Hollywood star Meg Ryan says the “single-minded focus” needed to be a director was the hardest part about getting behind the camera for her latest movie – as she made an appearance in the Capital.
Ryan – well-known for her on-screen achievements in the likes of When Harry Met Sally and Sleepless In Seattle – has brought her directorial debut Ithaca to the Edinburgh International Film Festival for its UK premiere.
Taking to the red carpet at the city’s Cineworld venue at Fountainbridge, she said she would “absolutely” consider directing again.
But asked about the biggest challenge she faced in the job, she said: “The kind of single-minded focus.
“When you act in a film you’re there for three, four months tops.
“This was a good long 18 months of concentrating on one thing.
“And I think the biggest surprise was not what I didn’t know about directing, but what I did, just by osmosis from being on a film set, acting on a set.”
The film, an adaptation of William Saroyan’s novel The Human Comedy, is a coming-of-age tale.
Described as an elegant Second World War story, it follows 14-year-old Homer (played by Alex Neustaedter) as he delivers telegrams in the early 1940s, with his life changing as he starts delivering bad news.

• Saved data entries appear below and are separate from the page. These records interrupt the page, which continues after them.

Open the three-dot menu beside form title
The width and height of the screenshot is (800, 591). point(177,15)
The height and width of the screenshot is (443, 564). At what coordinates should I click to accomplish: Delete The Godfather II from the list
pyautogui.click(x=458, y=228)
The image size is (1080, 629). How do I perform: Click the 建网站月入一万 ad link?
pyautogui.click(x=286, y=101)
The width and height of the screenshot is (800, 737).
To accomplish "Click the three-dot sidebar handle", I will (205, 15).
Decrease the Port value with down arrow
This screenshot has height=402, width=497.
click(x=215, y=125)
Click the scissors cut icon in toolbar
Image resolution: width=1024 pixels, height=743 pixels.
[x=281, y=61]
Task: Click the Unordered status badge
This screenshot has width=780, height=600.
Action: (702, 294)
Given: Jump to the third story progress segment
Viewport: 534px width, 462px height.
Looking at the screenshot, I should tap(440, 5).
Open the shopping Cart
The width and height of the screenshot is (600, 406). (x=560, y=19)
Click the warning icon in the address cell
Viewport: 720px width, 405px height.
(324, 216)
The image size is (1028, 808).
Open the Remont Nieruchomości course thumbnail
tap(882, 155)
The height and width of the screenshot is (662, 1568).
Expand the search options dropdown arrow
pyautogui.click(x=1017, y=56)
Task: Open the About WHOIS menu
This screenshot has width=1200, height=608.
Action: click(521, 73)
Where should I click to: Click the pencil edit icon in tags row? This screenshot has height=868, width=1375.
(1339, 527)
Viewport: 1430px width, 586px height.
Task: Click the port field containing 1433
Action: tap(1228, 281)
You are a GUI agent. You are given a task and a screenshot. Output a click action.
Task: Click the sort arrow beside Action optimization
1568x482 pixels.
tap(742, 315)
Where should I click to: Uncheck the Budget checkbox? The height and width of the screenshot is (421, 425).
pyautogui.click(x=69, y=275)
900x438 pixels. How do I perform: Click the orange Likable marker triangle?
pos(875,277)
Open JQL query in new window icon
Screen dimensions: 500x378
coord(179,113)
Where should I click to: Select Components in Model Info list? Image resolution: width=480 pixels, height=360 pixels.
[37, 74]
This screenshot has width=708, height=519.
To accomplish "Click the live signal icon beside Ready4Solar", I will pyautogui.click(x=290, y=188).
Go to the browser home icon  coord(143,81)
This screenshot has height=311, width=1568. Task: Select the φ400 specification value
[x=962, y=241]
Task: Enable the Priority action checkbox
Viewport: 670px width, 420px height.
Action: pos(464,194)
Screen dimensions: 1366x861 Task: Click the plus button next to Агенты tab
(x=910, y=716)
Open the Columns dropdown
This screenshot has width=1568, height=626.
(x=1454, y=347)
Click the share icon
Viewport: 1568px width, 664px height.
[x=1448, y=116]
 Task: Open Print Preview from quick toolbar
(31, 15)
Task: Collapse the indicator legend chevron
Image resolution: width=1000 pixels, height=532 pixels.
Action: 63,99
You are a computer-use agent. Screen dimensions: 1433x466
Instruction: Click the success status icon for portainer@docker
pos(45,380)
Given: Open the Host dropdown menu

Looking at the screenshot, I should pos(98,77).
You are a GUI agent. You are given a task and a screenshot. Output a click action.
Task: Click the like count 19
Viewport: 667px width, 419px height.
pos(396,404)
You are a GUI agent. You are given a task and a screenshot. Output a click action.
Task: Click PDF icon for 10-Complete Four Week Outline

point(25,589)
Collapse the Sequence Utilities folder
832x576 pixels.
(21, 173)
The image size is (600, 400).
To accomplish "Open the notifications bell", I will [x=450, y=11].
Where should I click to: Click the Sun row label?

“The story is very moving to me,” said Ryan.
“It’s a story that the author dedicated to his mom. I felt like it was a story a mother could tell and I could bring a perspective to it that would fit the content.”
The film also features a small role for Tom Hanks, something which saw Ryan reunited on set with her co-star in 90s’ hits Sleepless and You’ve Got Mail.
“He’s so dear and fun,” said Ryan, who also takes an on-screen role in Ithaca. I noticed, taking the film around the world, he is like a goodwill machine.
“People just love to talk to him and talk about him and he did me a great big favour by being in the film.”
The Edinburgh International Film Festival opened last Wednesday with a special screening of a new period drama starring city-born screen legend and James Bond great Sir Sean Connery’s son.
Tommy’s Honour, about the godfather of golf”, brought the curtain up on the 70th anniversary of the festival.
Award-winning Scottish actor Peter Mullan and rising home-grown star Jack Lowden portray St Andrews-born Old Tom Morris – widely regarded as the founding father of the sport – and his son Tommy, who went on to match his Open championship-winning achievements in the 19th century, before dying tragically at the age of just 24.
Other stars at this year’s festival have included ex and the City favourite Kim Cattrall, leading British actresses Sadie Frost and Joanne Froggatt and Scots stars Dougray Scott, Martin Compston, Brian Cox, James Cosmo and Shauna Macdonald.